Task description: In the passage on the Holy Spirit, what role does Paul play in the new birth?

Passage shown:
And why would a group of believers, indeed, “disciples,” who, for some time have been consciously trying to follow the way of the Lord — why should it be that not until this particular moment in their lives should they experience the interior illumination and liberation and empowerment brought about by the Holy Spirit?  

We could say, well, they didn’t have someone to properly teach them, and baptize them into the name of Jesus, to lay hands on them, as Paul did, and that is true.  But it is also true that Paul acts only as a midwife in this new birth, and if the time wasn’t right for the baby to be born, it didn’t matter whether the midwife was on hand or not.

THE question of life then becomes, how do we live in harmony with the Holy Spirit? 

In tune with the Holy Spirit?  How do we cooperate with the Holy Spirit, that creative, life-giving, loving, nurturing presence of God that would direct and empower our lives in life-giving, creative, loving directions?  Ah, that is the million dollar question. 

The words that Jesus spoke to Nicodemus when he came to him by cover of night (like the darkness before the original creation) fit here: “The wind blows where it chooses, and you hear the sound of it, but you do not know where it comes from or where it goes.  So it is with everyone who is born of the Spirit.”

So on one level the answer to the million dollar question is:   we can’t.  We can’t control the wind.  We can’t know when or where it is going to blow.  

So perhaps I should end here.

But there are things to be said, I think, that are helpful. First off, it’s important to recognize the limits of our knowledge.  We know not where the wind or the Spirit comes from or where it goes.

Thinking we know what is up, what needs to happen, why things are happening the way they are, etc. etc. etc. creates something of a barrier.  It is arrogance.  Presumption. The truth is, what we don’t know always far outweighs what we do know, and to forget this is to end up going it alone – that is, without the Holy Spirit.

Supplied records:

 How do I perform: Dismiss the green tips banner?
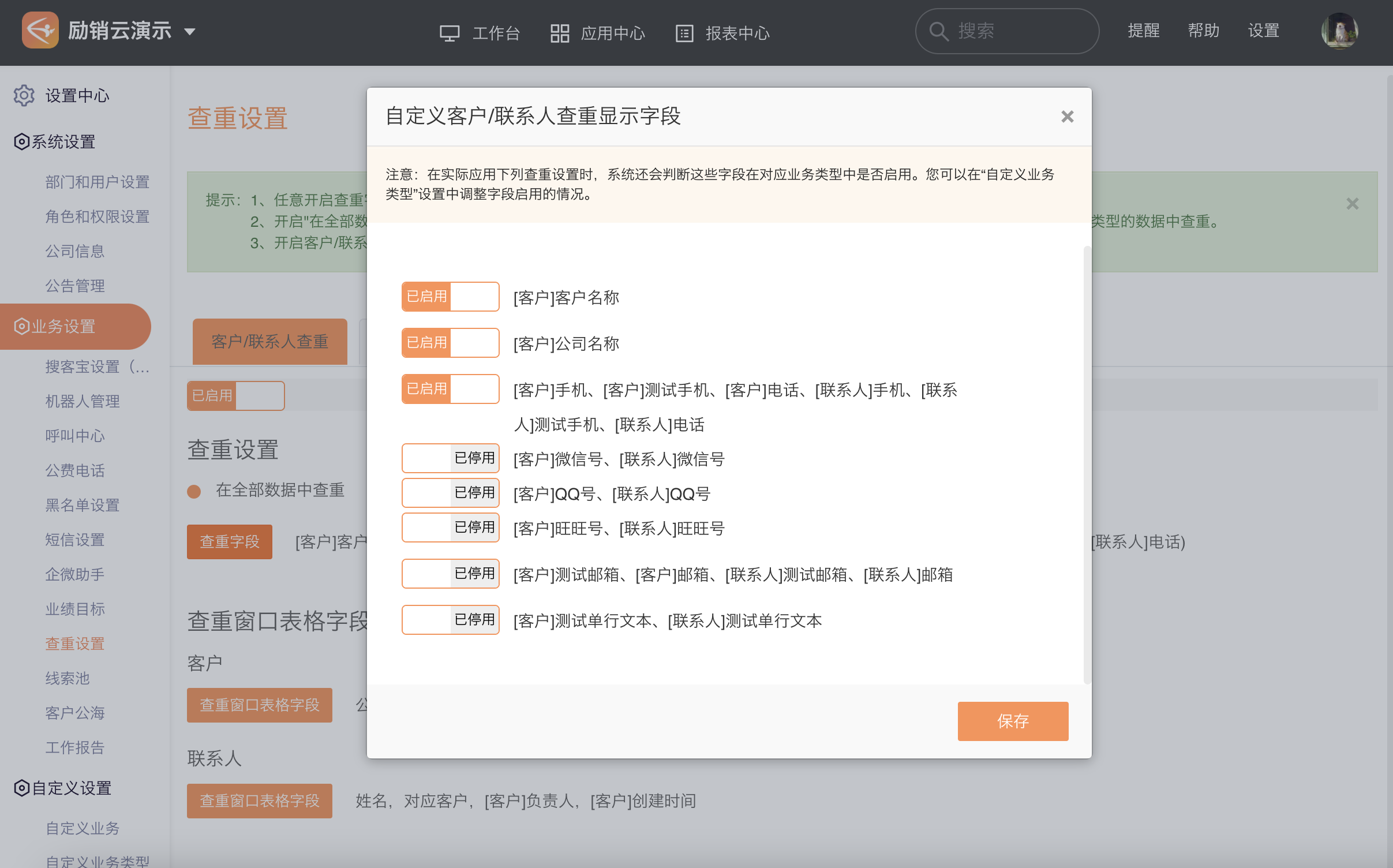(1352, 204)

--

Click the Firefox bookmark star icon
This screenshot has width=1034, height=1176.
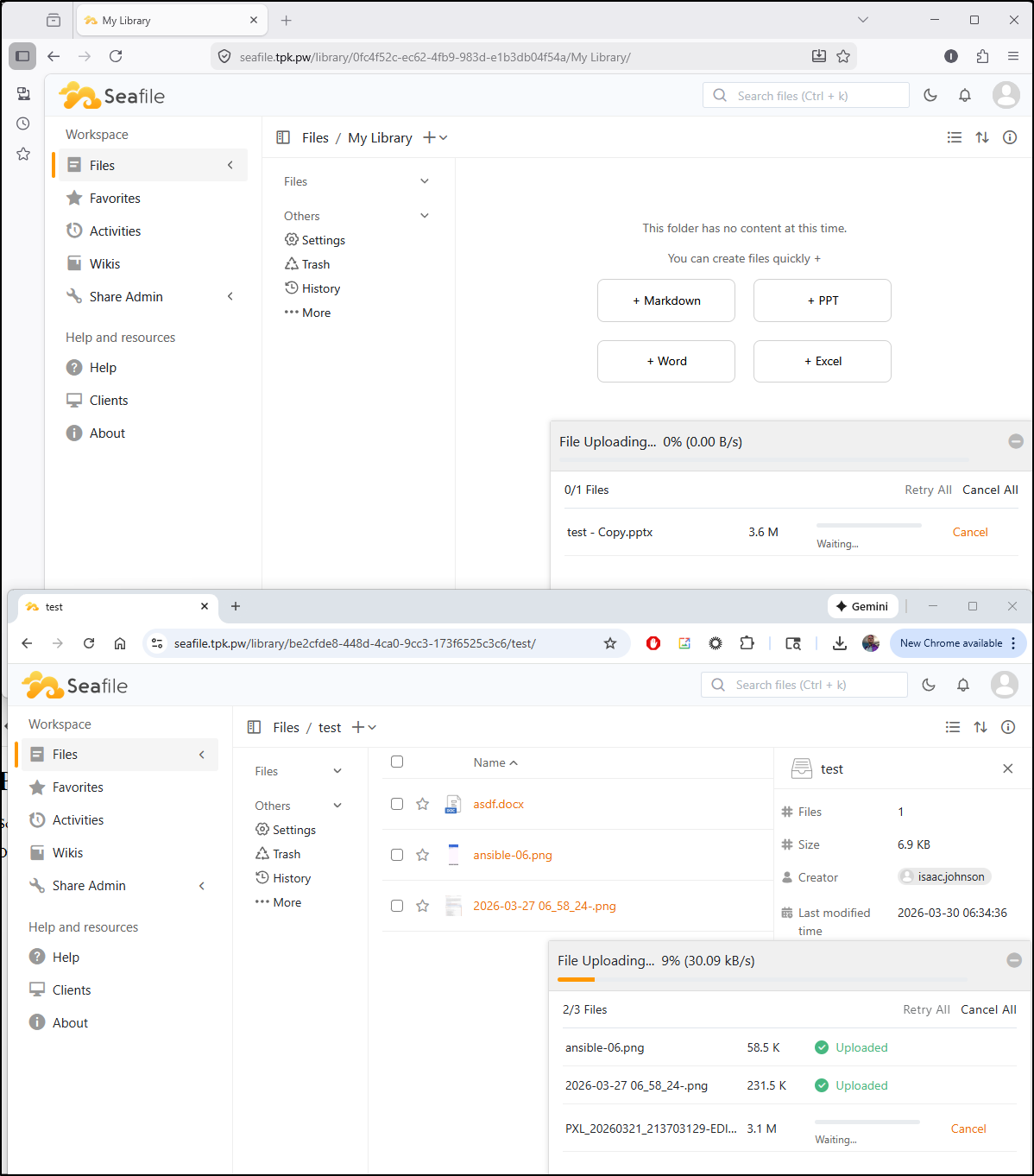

==

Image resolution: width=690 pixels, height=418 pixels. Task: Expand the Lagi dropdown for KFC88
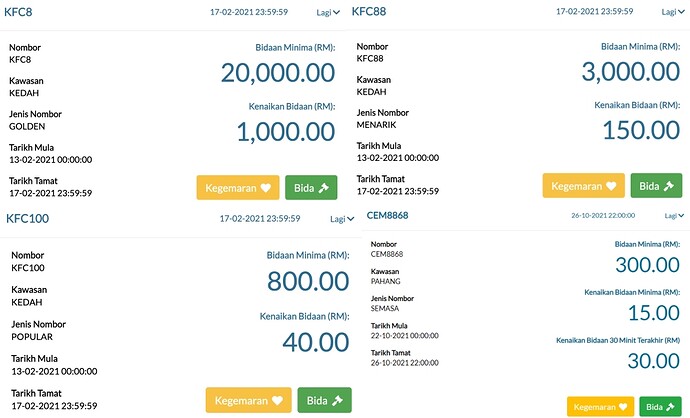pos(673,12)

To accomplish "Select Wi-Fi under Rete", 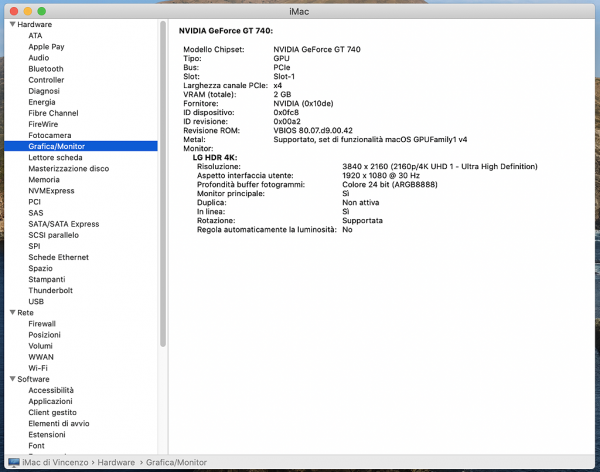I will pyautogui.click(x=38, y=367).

Correct response: He acts only as a midwife.